When building collaborative applications, you often run into a consistency problem: a user performs an action (like sharing a document or adding a team member), and immediately navigates to a screen that checks that new permission.

If your authorization storage uses asynchronous replication or has not yet committed the transaction, the subsequent check() call might fail because the new permission tuple hasn't reached the database.

polizy solves this with Read-Your-Writes validation using contextualTuples.

This guide shows you how to pass temporary, uncommitted facts directly to a permission check.

Performance & Consistency

To learn about how polizy caches reads, wraps operations in scopes, and implements strong consistency levels, read Consistency & Caching.

The Solution: contextualTuples

Instead of waiting for database synchronization or blocking the thread, you can pass uncommitted relation tuples in the contextualTuples parameter of a check(), checkMany(), or explain() call.

polizy evaluates these contextual tuples in memory as if they were already written to storage.
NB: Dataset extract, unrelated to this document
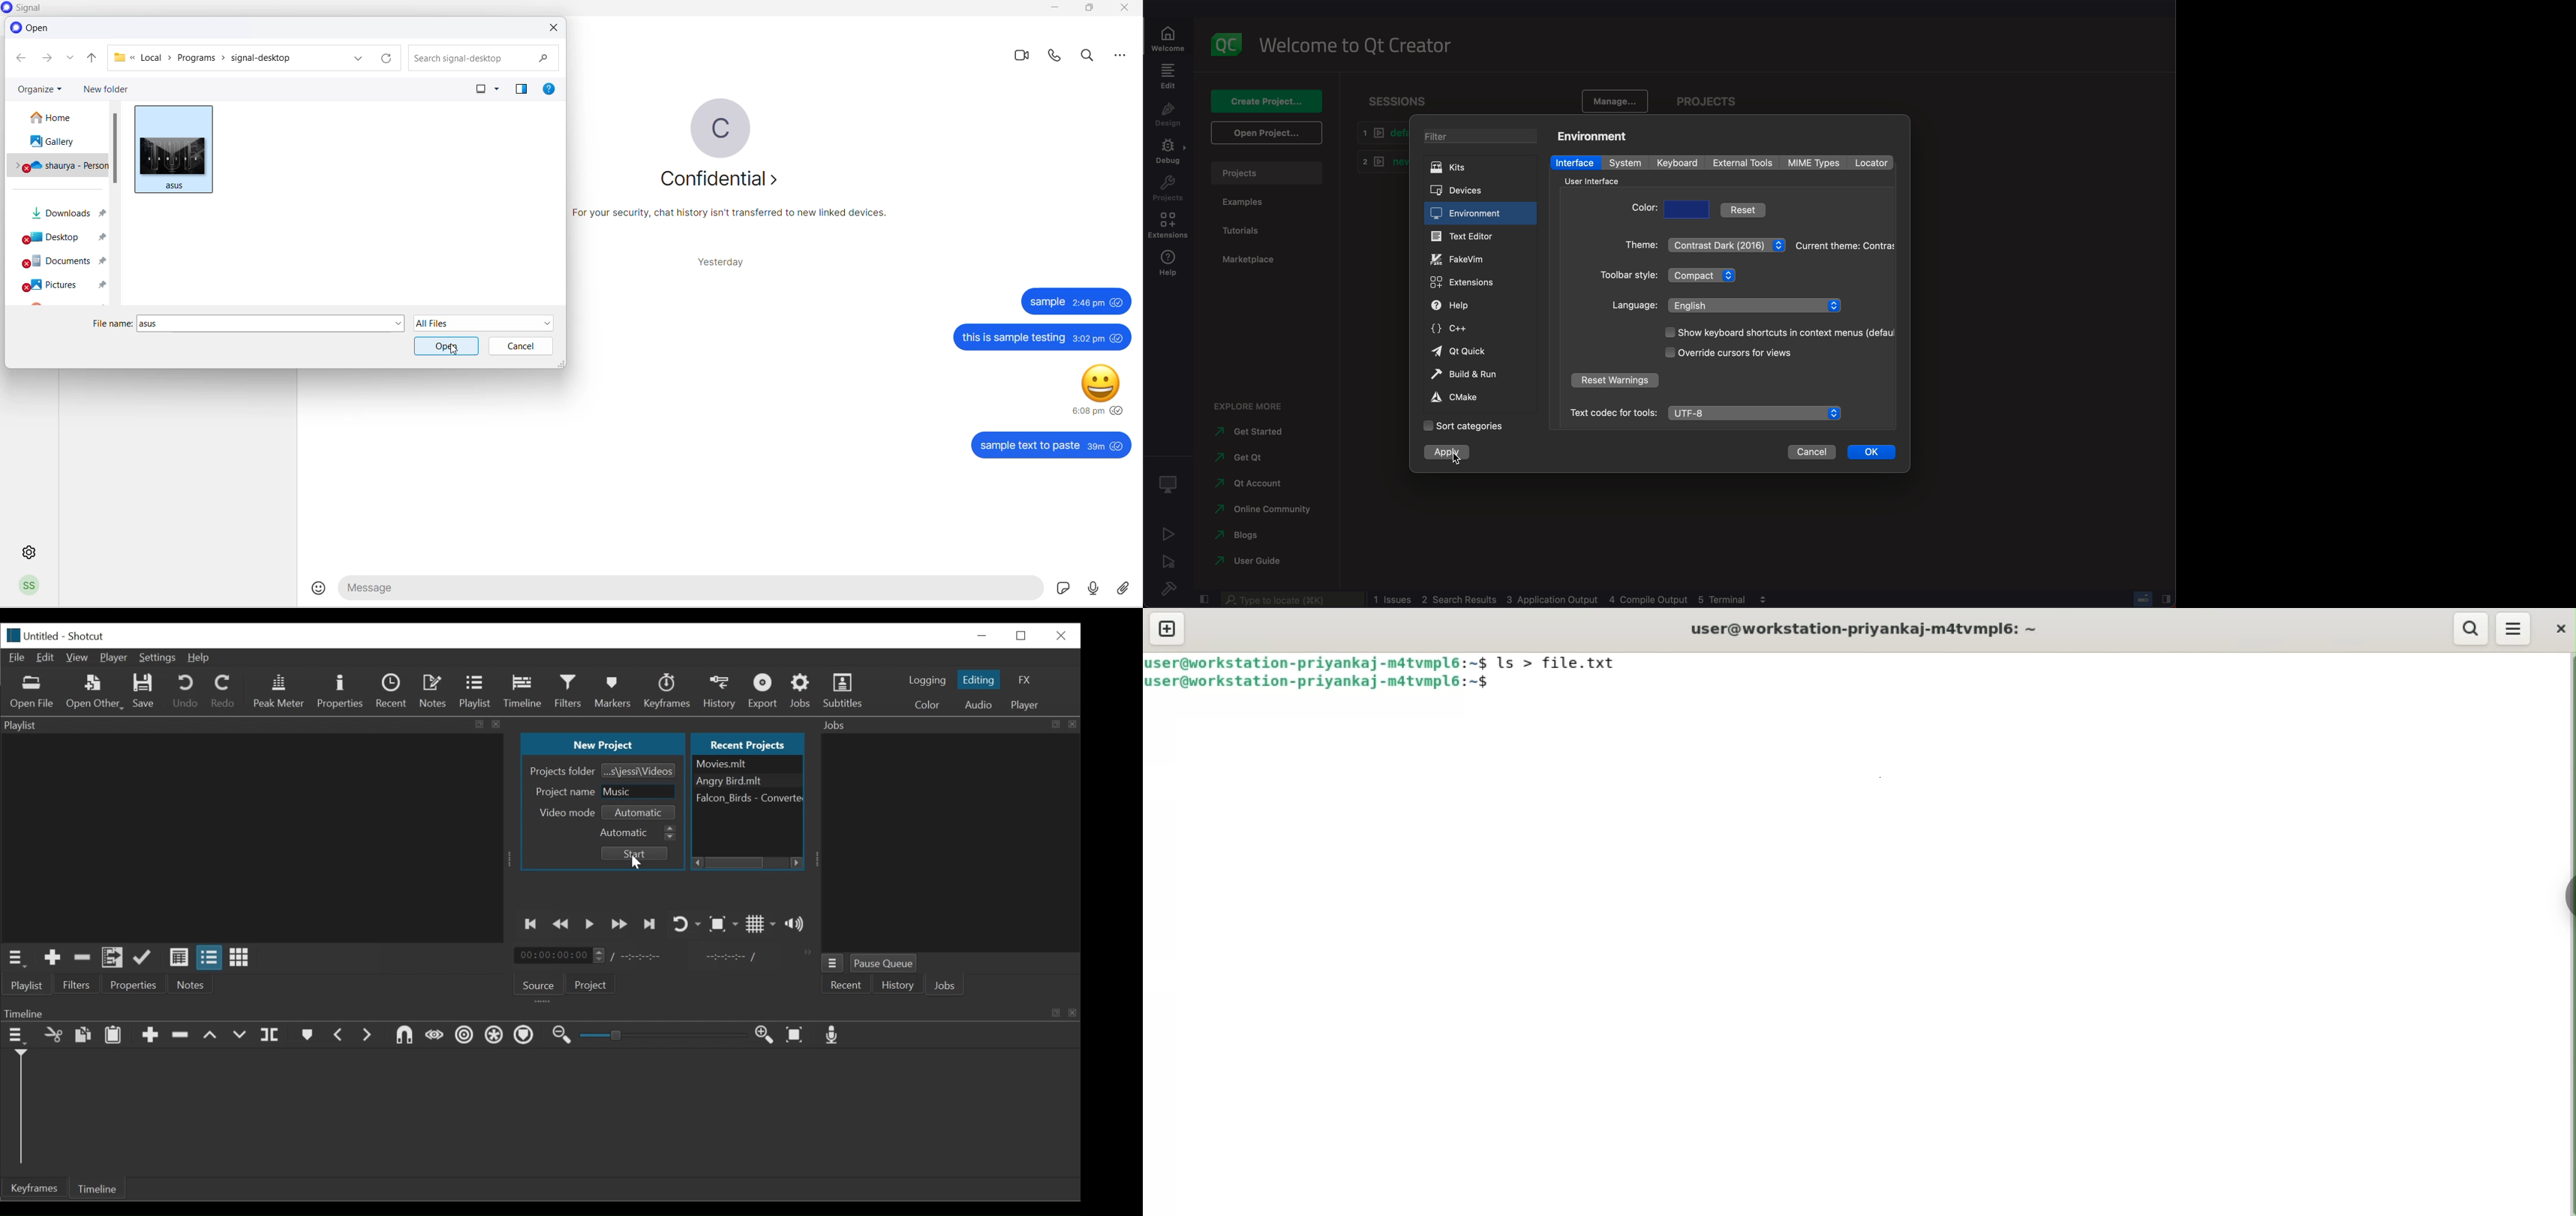  I want to click on Add files to the playlist, so click(113, 958). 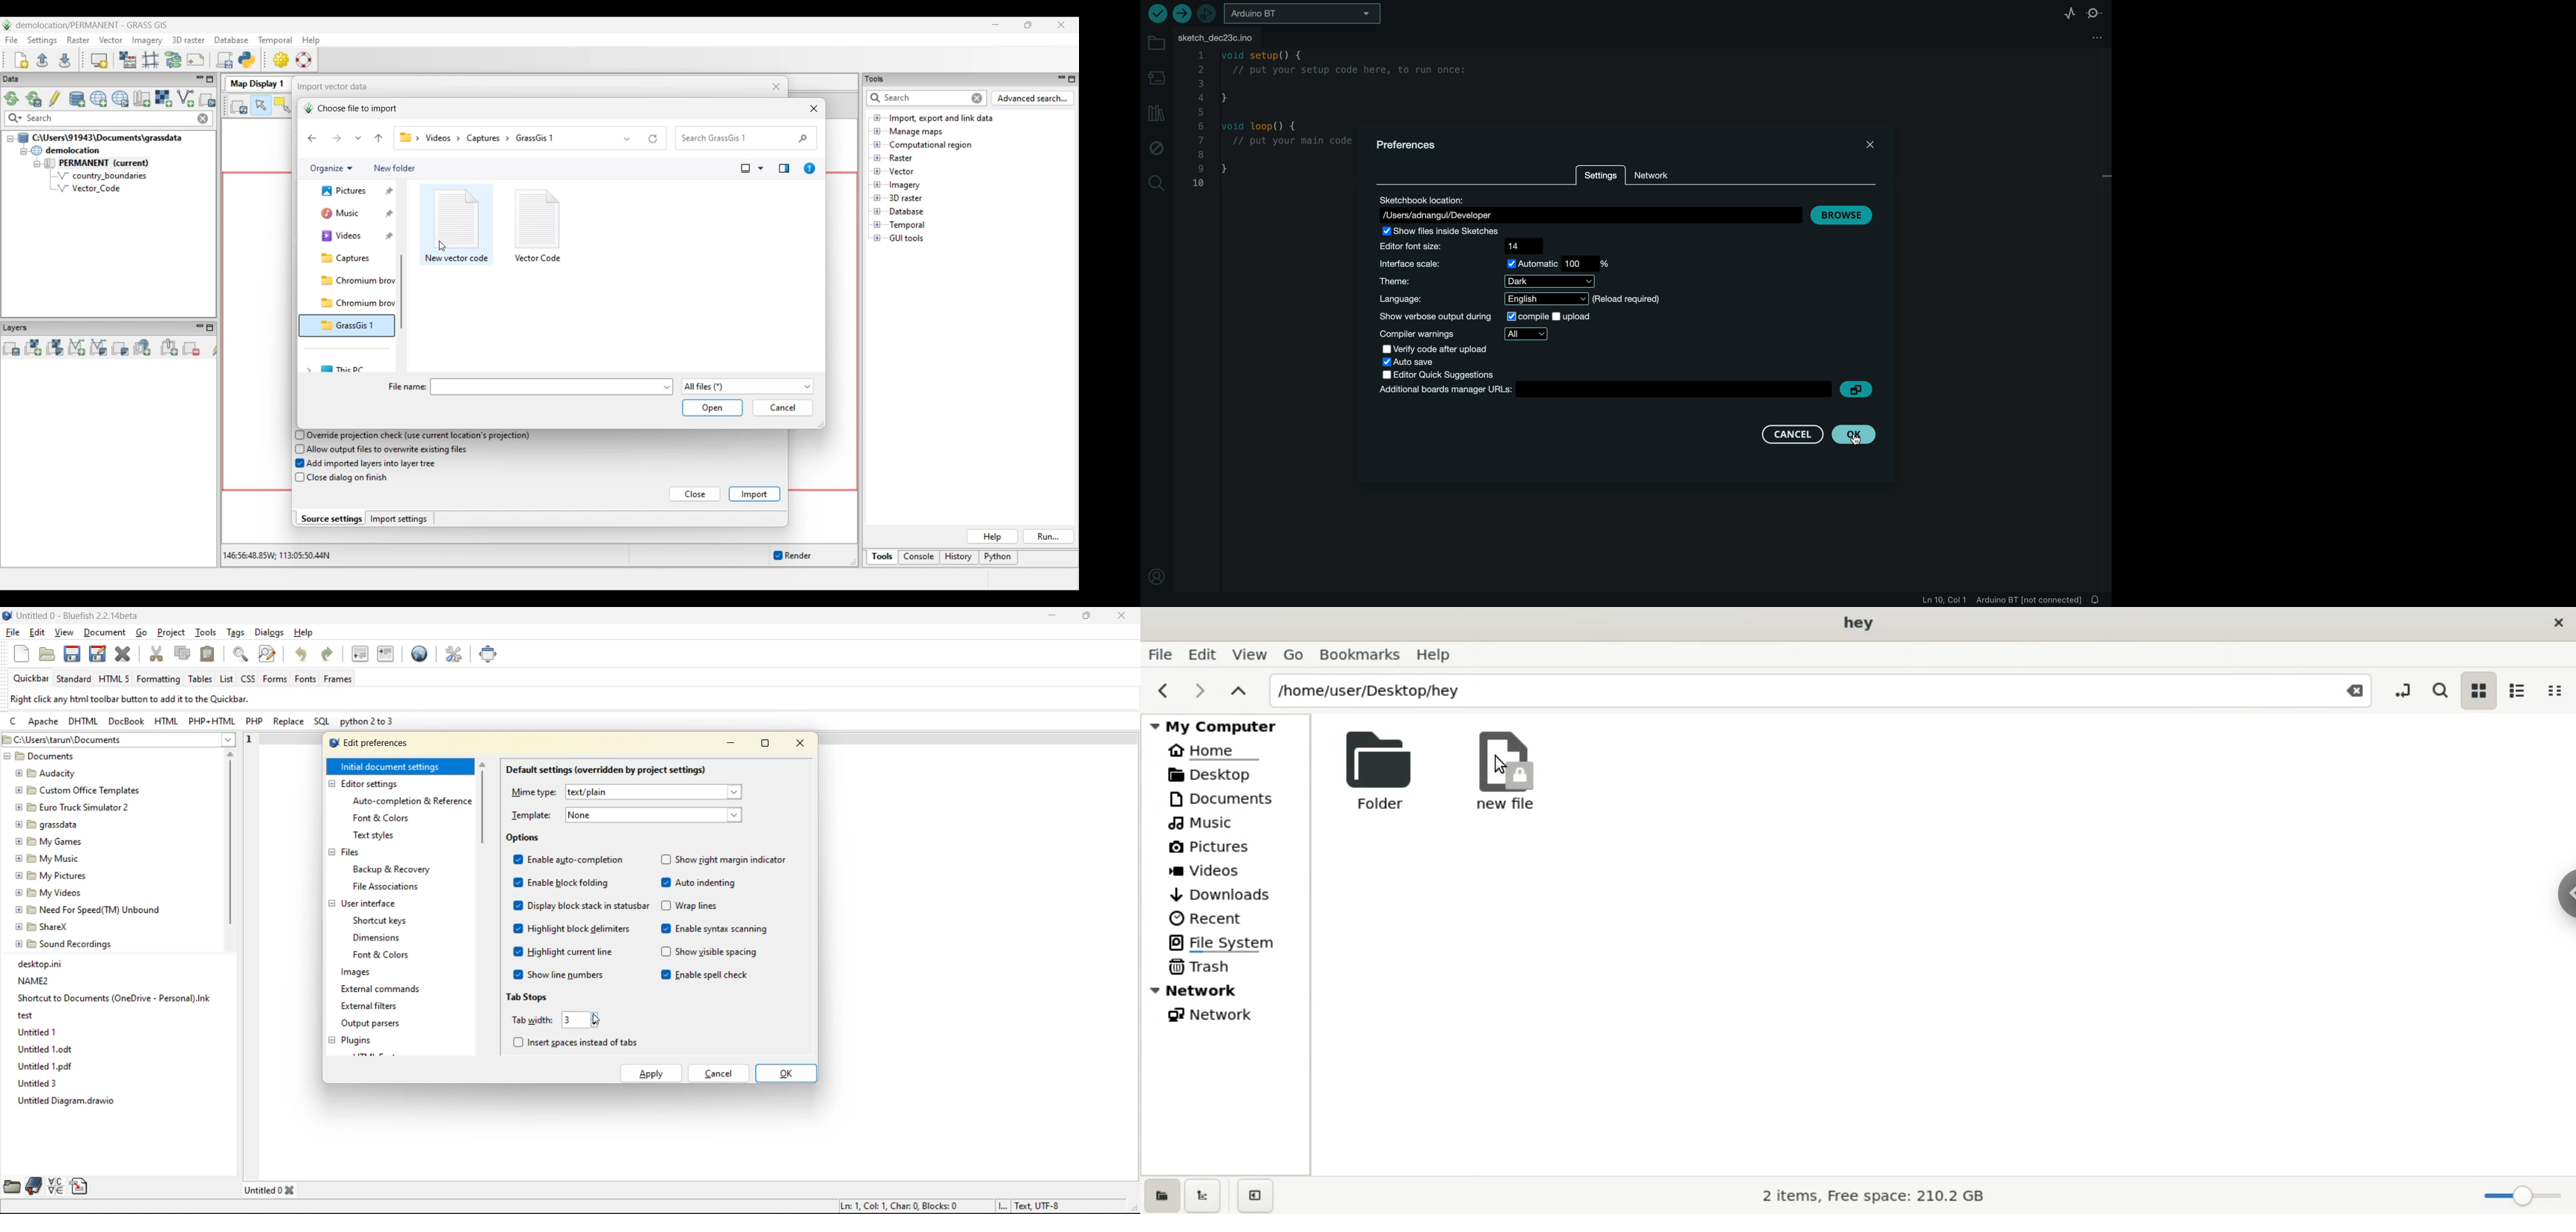 What do you see at coordinates (200, 680) in the screenshot?
I see `tables` at bounding box center [200, 680].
They are never saved to your persistent database.

Example: Checking a Freshly-Written Grant

Imagine Alice just shared a document with Bob, and your app needs to verify access immediately before the database commit completes.

import { AuthSystem, InMemoryStorageAdapter } from "polizy";

// ... initialize authz ...

const bob = { type: "user", id: "bob" };
const doc = { type: "document", id: "confidential-plan" };

// Check if Bob can view the document, assuming the write completes successfully
const canBobView = await authz.check({
who: bob,
canThey: "view",
onWhat: doc,

// Pass uncommitted facts here
contextualTuples: [
{
subject: bob,
relation: "viewer",
object: doc,
},
],
});

console.log(canBobView);
// => true (evaluated immediately in memory, even if the database is empty)

When to Use Contextual Tuples

  1. Optimistic UI updates: Checking permissions for a page transition immediately after a user requests access.
  2. Multi-step setup flows: Verifying a complex hierarchy or setup before finalizing and committing the configuration to the database.
  3. Draft environments: Simulating temporary access policies during previews without polluting production storage.